■ Énoncé du problème ■
Relevez tous les noms de lieux géographiques cités dans l'article sur Benefits Street.

■ Texte présenté ■
Grande-Bretagne : Benefits Street, le visage inavouable de la crise29/01/20142014Journal/medias/journalnumero/images/2014/01/une2374.jpg.445x577_q85_box-0%2C104%2C1383%2C1896_crop_detail.jpg

Dans le monde

Grande-Bretagne : Benefits Street, le visage inavouable de la crise

Signe des temps, car il est rare que la télévision britannique s'intéresse aux plus pauvres, la chaîne publique Channel 4 a programmé une série documentaire intitulée Benefits Street (Rue des Allocations sociales) sur la montée de la pauvreté dans la crise. Les premiers épisodes auront à la fois suscité l'intérêt des téléspectateurs, puisqu'ils ont fait exploser l'audimat, et déclenché une violente polémique.

Selon son producteur, le but de la série était de montrer la vie des habitants de la rue James Turner, une rue d'un quartier pauvre de la grande agglomération ouvrière de Birmingham, dans laquelle la majorité des foyers vivent, ou plutôt survivent, difficilement grâce aux diverses allocations sociales dont peuvent bénéficier les plus pauvres.

■ Données de l'exercice ■
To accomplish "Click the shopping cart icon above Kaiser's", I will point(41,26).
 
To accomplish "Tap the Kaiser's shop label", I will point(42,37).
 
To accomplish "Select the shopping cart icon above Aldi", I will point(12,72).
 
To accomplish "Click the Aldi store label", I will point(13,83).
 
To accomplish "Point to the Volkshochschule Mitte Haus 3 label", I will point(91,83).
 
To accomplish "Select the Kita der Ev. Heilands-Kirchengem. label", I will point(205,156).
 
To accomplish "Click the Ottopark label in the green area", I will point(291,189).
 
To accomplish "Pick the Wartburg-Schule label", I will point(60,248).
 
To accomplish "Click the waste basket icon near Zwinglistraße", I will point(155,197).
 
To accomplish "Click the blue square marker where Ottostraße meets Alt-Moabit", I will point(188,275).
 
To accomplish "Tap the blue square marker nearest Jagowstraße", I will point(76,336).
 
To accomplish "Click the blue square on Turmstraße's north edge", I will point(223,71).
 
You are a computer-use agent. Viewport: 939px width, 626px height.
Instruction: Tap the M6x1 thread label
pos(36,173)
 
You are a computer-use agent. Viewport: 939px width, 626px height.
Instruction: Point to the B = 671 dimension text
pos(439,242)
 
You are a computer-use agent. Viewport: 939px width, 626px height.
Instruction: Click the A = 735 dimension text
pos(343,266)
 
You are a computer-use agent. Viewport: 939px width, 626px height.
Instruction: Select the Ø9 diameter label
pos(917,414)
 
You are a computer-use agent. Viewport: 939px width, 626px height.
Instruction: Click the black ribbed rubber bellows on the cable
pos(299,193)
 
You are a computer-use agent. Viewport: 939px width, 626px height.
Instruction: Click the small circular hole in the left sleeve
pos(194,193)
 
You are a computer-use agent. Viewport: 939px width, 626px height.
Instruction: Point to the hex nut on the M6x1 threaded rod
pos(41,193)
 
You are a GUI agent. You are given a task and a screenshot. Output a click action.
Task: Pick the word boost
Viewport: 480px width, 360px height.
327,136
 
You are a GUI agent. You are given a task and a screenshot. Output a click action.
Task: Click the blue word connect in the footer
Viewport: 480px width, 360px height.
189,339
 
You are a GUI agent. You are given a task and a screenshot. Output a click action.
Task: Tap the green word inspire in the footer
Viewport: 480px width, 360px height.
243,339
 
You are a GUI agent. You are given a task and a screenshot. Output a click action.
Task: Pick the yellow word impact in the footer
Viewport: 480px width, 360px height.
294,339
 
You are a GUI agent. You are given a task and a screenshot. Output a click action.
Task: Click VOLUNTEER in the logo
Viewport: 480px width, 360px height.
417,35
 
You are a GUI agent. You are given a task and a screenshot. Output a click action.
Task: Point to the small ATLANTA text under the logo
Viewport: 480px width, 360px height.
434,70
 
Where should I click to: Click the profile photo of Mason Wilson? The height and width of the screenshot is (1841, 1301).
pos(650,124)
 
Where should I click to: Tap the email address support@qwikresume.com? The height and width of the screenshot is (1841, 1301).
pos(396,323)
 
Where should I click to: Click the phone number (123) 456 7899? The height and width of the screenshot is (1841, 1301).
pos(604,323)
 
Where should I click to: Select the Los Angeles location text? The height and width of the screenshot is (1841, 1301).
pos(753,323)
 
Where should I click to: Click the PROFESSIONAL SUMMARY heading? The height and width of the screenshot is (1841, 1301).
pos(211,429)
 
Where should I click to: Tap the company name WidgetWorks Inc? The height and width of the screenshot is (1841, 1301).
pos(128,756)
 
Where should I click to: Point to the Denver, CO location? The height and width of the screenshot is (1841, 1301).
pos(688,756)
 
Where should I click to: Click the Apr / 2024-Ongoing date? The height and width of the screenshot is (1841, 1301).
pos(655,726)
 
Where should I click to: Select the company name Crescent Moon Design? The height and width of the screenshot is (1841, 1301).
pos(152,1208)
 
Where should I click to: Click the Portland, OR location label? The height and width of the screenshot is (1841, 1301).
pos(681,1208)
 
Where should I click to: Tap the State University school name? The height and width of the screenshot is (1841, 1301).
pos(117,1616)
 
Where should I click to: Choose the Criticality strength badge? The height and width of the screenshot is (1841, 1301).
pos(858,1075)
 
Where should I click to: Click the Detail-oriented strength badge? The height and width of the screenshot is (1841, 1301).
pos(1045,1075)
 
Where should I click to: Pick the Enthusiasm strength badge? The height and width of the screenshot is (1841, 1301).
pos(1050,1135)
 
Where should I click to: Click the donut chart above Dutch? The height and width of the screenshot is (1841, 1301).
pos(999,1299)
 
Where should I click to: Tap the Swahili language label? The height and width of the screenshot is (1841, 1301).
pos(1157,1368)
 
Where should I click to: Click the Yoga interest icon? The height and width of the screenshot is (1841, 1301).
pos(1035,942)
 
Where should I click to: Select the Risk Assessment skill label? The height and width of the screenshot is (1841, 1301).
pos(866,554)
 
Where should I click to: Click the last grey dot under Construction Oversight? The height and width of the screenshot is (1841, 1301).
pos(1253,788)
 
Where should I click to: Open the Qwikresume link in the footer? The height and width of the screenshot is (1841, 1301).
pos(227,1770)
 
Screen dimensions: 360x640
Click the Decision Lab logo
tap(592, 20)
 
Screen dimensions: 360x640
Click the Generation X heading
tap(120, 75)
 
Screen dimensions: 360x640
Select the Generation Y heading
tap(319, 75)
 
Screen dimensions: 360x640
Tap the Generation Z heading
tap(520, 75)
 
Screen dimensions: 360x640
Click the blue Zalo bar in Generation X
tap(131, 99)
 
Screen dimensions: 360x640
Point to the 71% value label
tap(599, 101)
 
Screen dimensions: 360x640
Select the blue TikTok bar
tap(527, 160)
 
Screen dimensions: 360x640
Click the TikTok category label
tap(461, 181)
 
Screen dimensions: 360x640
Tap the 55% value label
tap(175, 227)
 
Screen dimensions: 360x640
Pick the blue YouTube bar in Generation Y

■ Résultat de la tâche ■
Grande-Bretagne, rue James Turner, Birmingham